Thickness dependence of antiferromagnetic phase transition in Heisenberg-type MnPS3

TL;DR

This study investigates how the antiferromagnetic transition temperature in MnPS3 varies with layer thickness, revealing that interlayer interactions significantly influence magnetic stability in 2D layered materials.

Contribution

It provides the first detailed analysis of the thickness dependence of TN in MnPS3, highlighting the role of interlayer vdW interactions in magnetic ordering.

Findings

TN decreases slightly from 78 K to 66 K from bulk to 3 layers

Antiferromagnetic order remains relatively stable in few-layer MnPS3

Interlayer vdW interactions are crucial for magnetic stability in 2D materials

Abstract

The behavior of 2-dimensional (2D) van der Waals (vdW) layered magnetic materials in the 2D limit of the few-layer thickness is an important fundamental issue for the understanding of the magnetic ordering in lower dimensions. The antiferromagnetic transition temperature TN of the Heisenberg-type 2D magnetic vdW material MnPS3 was estimated as a function of the number of layers.
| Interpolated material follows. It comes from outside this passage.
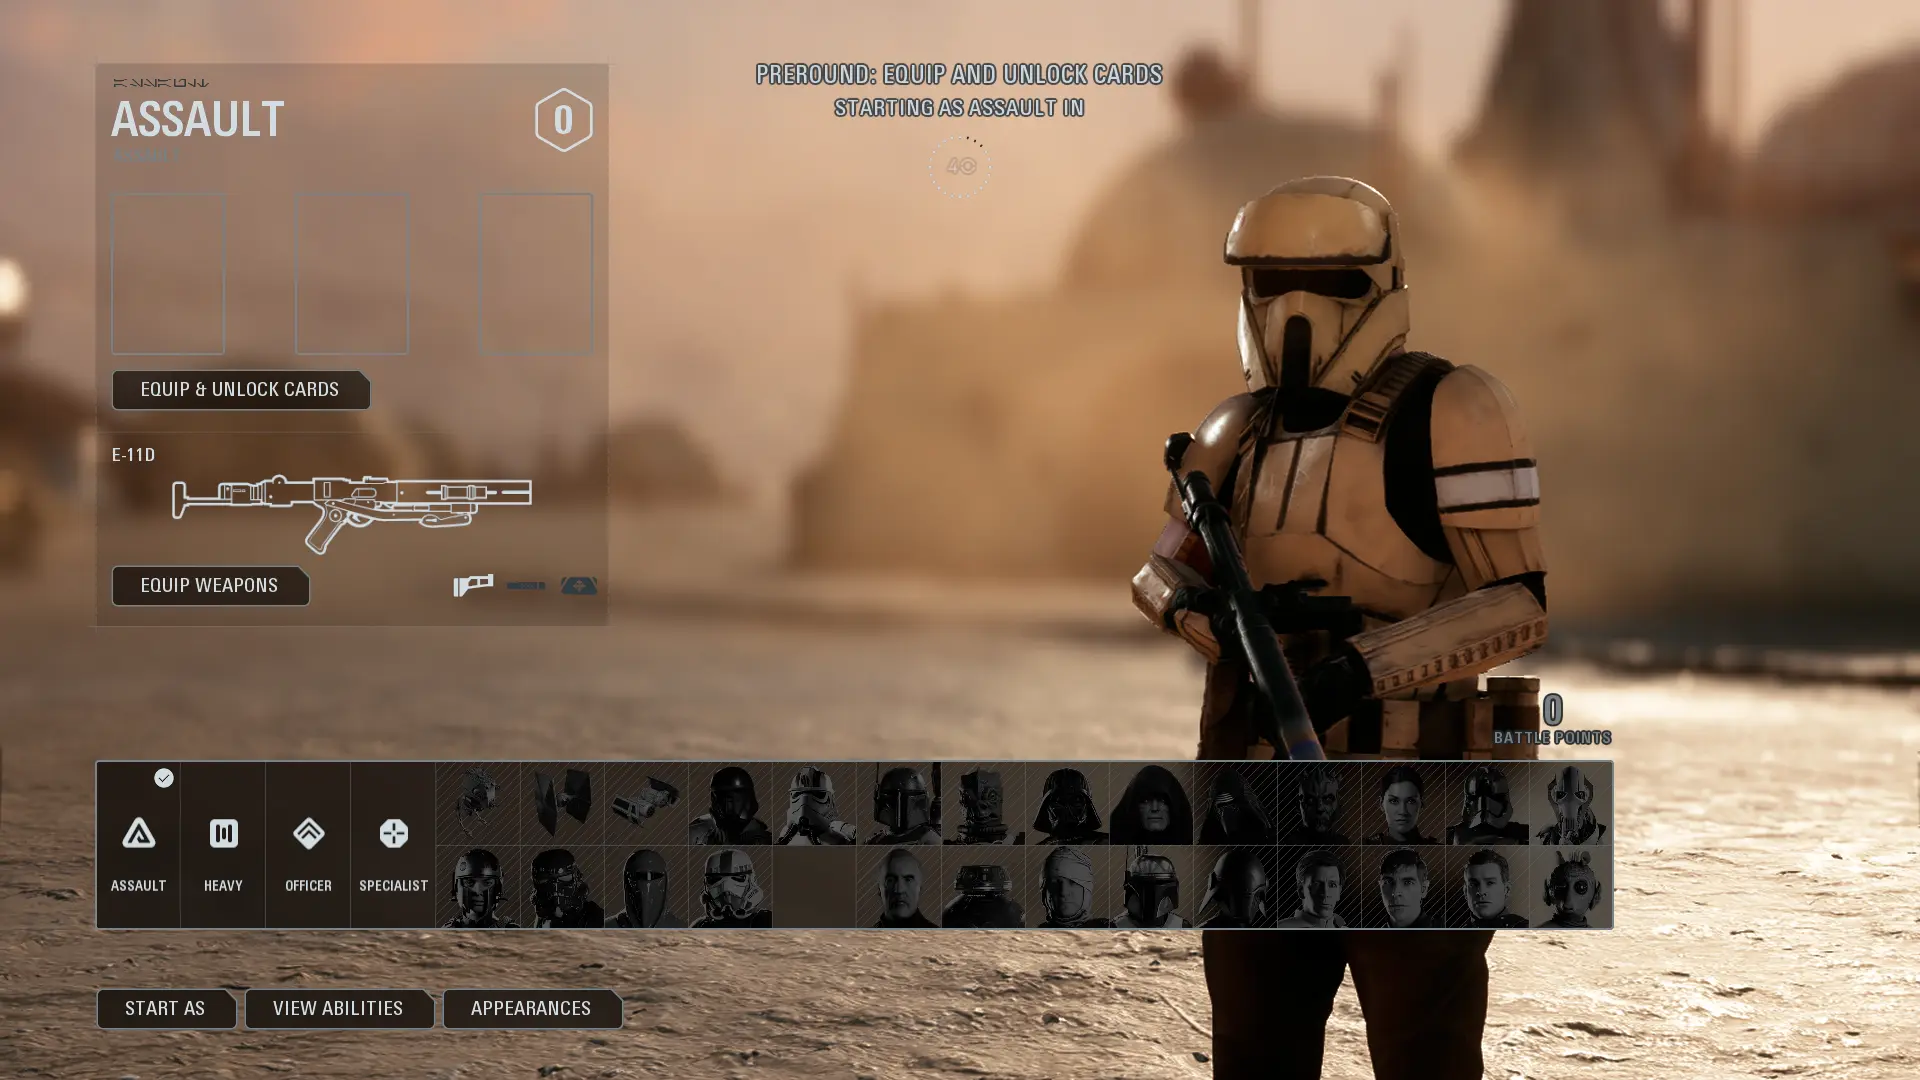Viewport: 1920px width, 1080px height.
Task: Select the first character appearance thumbnail
Action: pos(477,802)
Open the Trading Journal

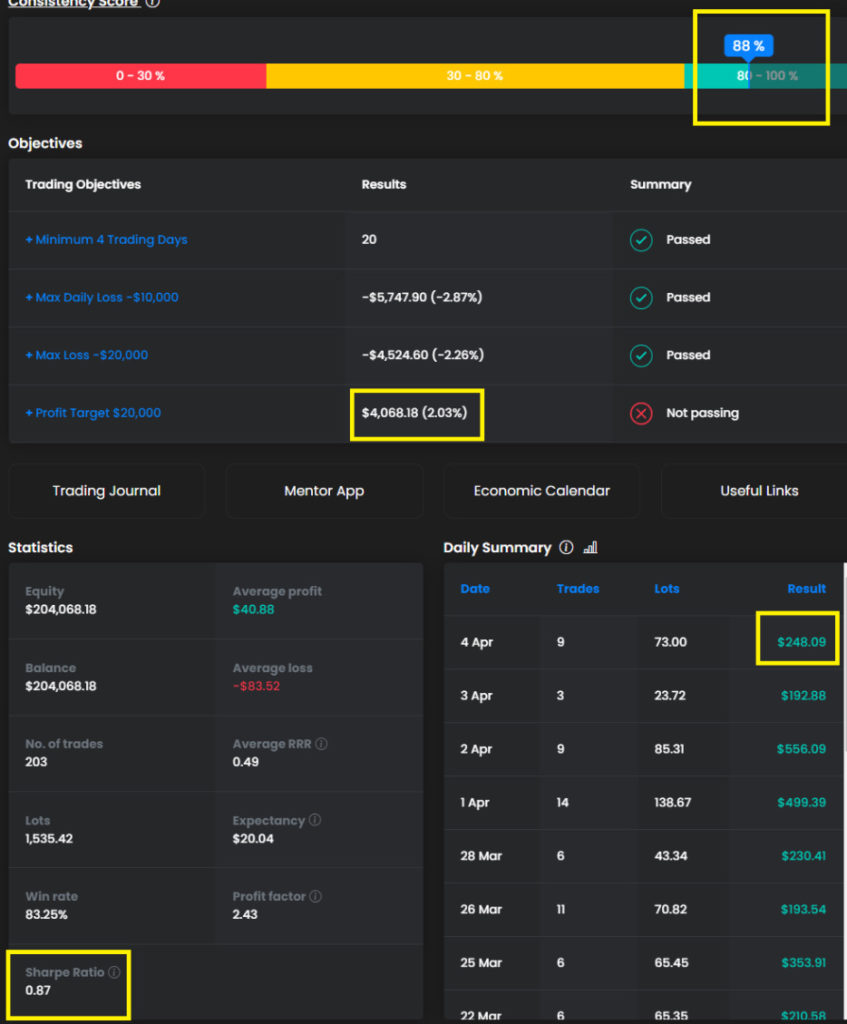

The antiferromagnetic transition was identified by temperature-dependent Raman spectroscopy, from the broadening of a phonon peak at 155 cm-1, accompanied by an abrupt redshift and an increase of its spectral weight. TN is found to decrease only slightly from ~78 K for bulk to ~ 66 K for 3L. The small reduction of TN in thin MnPS3 approaching the 2D limit implies that the interlayer vdW interaction is playing an important role in stabilizing magnetic ordering in layered magnetic materials.